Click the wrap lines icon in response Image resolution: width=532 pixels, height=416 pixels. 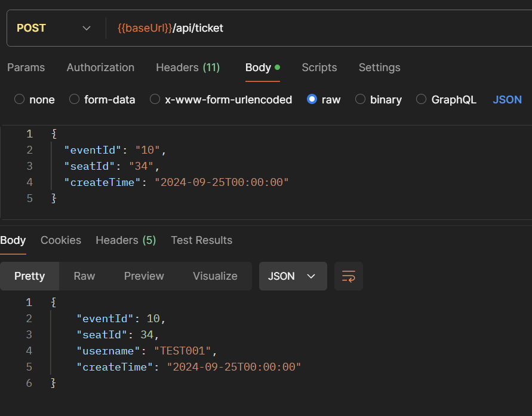click(349, 276)
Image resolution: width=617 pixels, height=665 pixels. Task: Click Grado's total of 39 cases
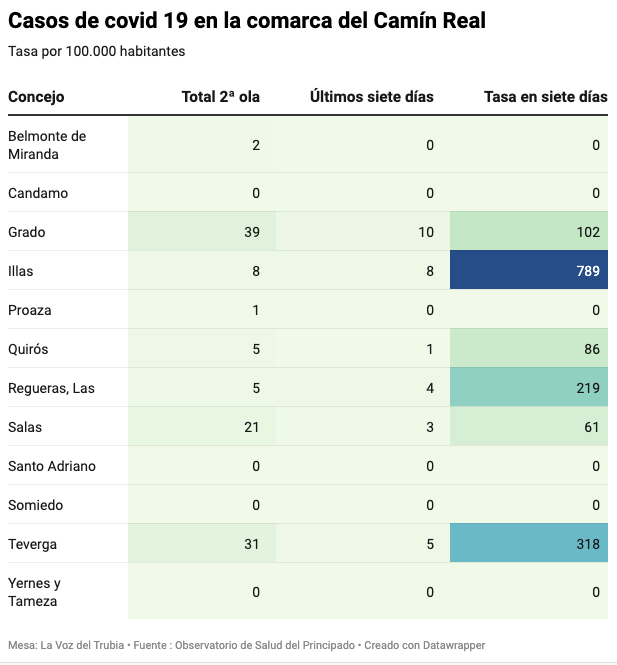click(251, 232)
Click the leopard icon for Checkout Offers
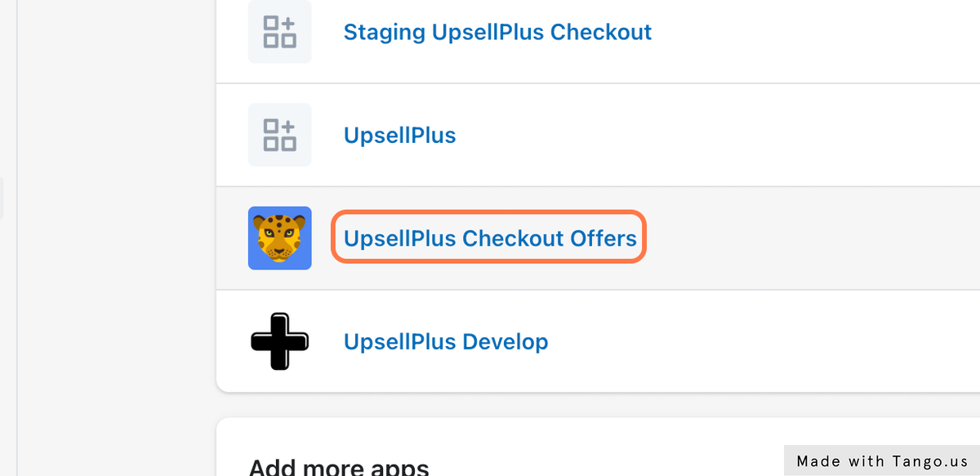Image resolution: width=980 pixels, height=476 pixels. pyautogui.click(x=279, y=238)
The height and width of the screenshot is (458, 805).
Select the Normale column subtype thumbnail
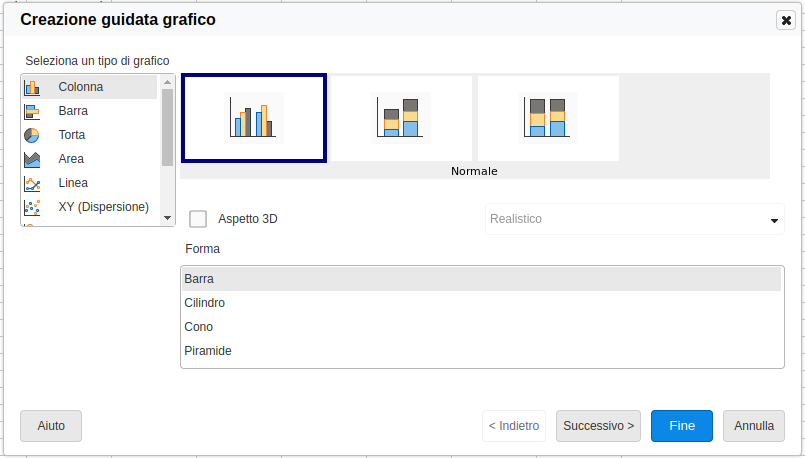click(x=254, y=118)
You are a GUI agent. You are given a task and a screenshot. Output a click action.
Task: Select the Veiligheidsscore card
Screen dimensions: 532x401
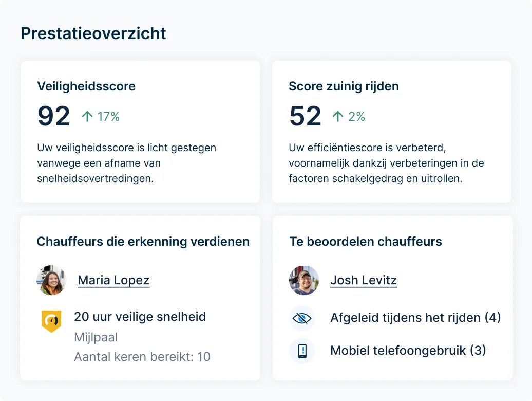(x=140, y=131)
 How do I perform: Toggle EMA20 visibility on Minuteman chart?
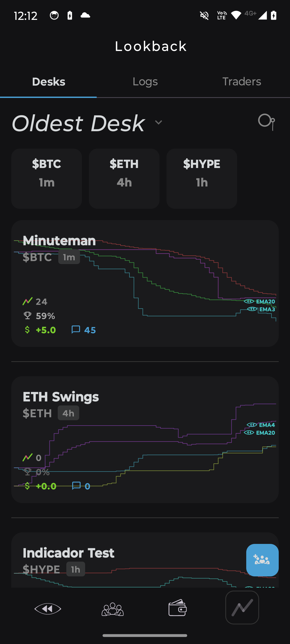pos(249,301)
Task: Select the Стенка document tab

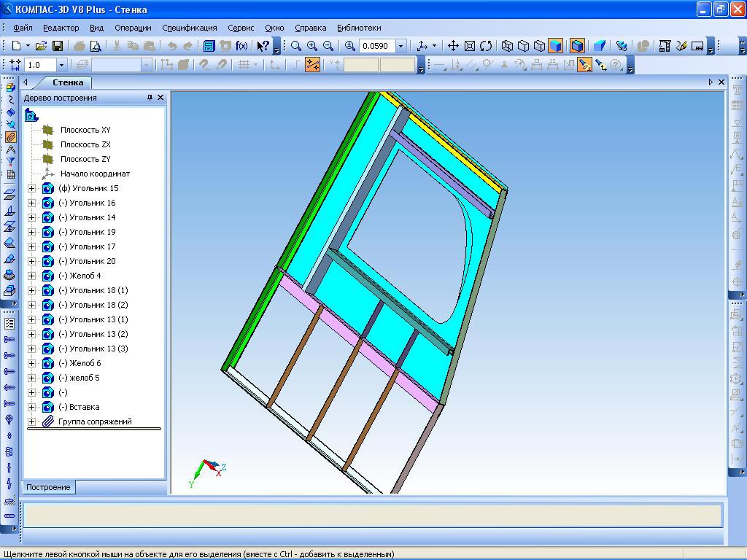Action: [x=67, y=82]
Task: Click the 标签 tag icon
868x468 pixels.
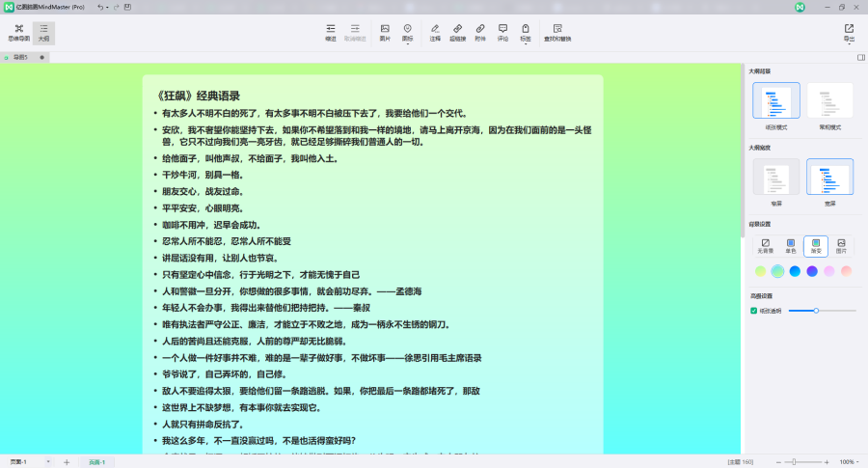Action: point(526,33)
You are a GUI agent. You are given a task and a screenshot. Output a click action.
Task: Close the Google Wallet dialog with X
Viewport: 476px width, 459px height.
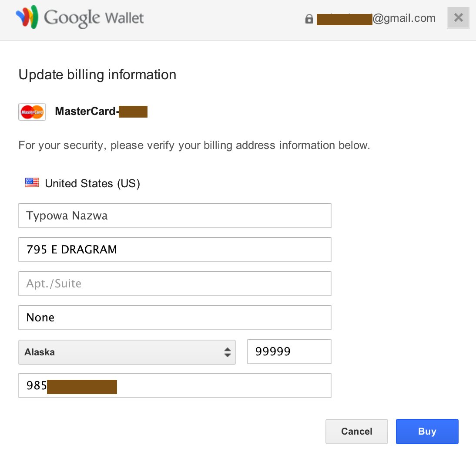[458, 18]
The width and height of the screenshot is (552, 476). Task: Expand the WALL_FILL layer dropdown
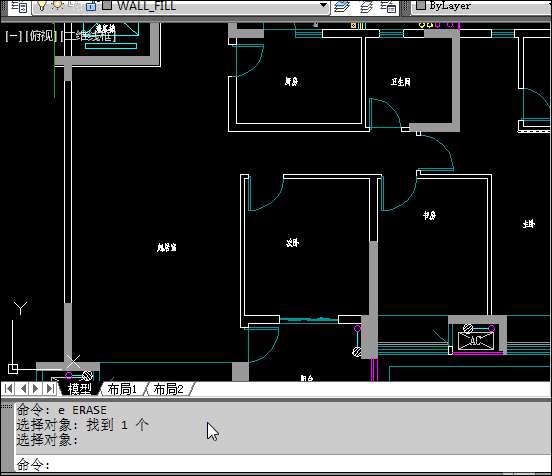(323, 5)
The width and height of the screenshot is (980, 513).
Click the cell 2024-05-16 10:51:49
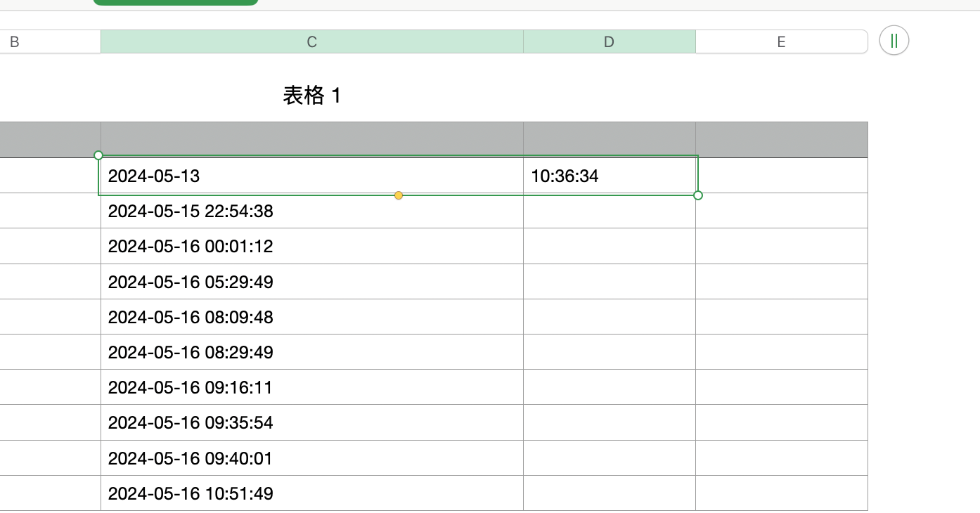click(311, 493)
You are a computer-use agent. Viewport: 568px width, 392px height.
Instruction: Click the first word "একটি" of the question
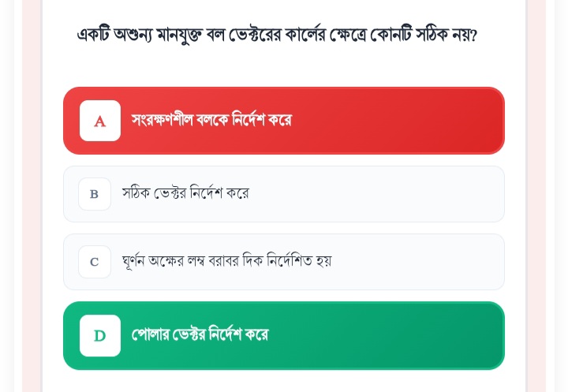coord(94,35)
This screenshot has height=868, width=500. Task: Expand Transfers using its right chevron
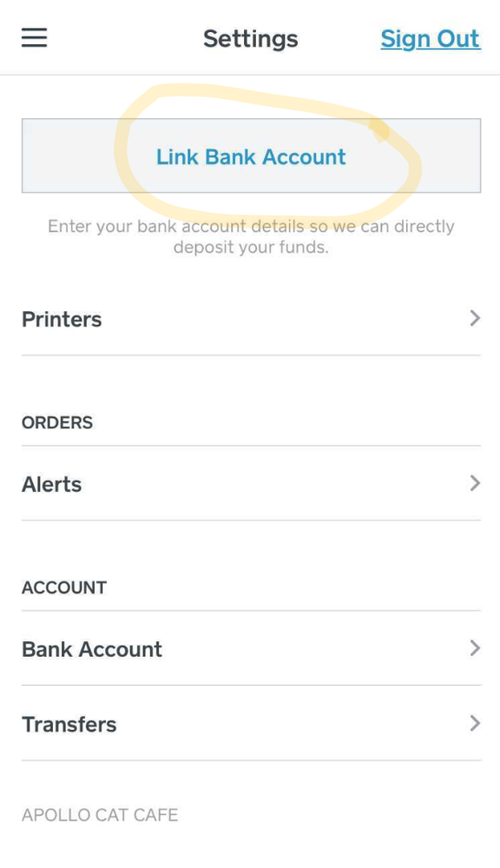point(475,723)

▸ **About this exercise**
All that is needed is an exact copy of the lines from the line with "Click the cell 2024-05-16 10:51:49" through the end of the listing, both ends included, with no pictures.

▸ **Exercise result**
Click the cell 2024-05-16 10:51:49
click(311, 493)
You are a computer-use agent. Viewport: 568px width, 392px height.
Instruction: Click the first word "একটি" of the question
coord(94,35)
This screenshot has height=868, width=500. Task: Expand Transfers using its right chevron
point(475,723)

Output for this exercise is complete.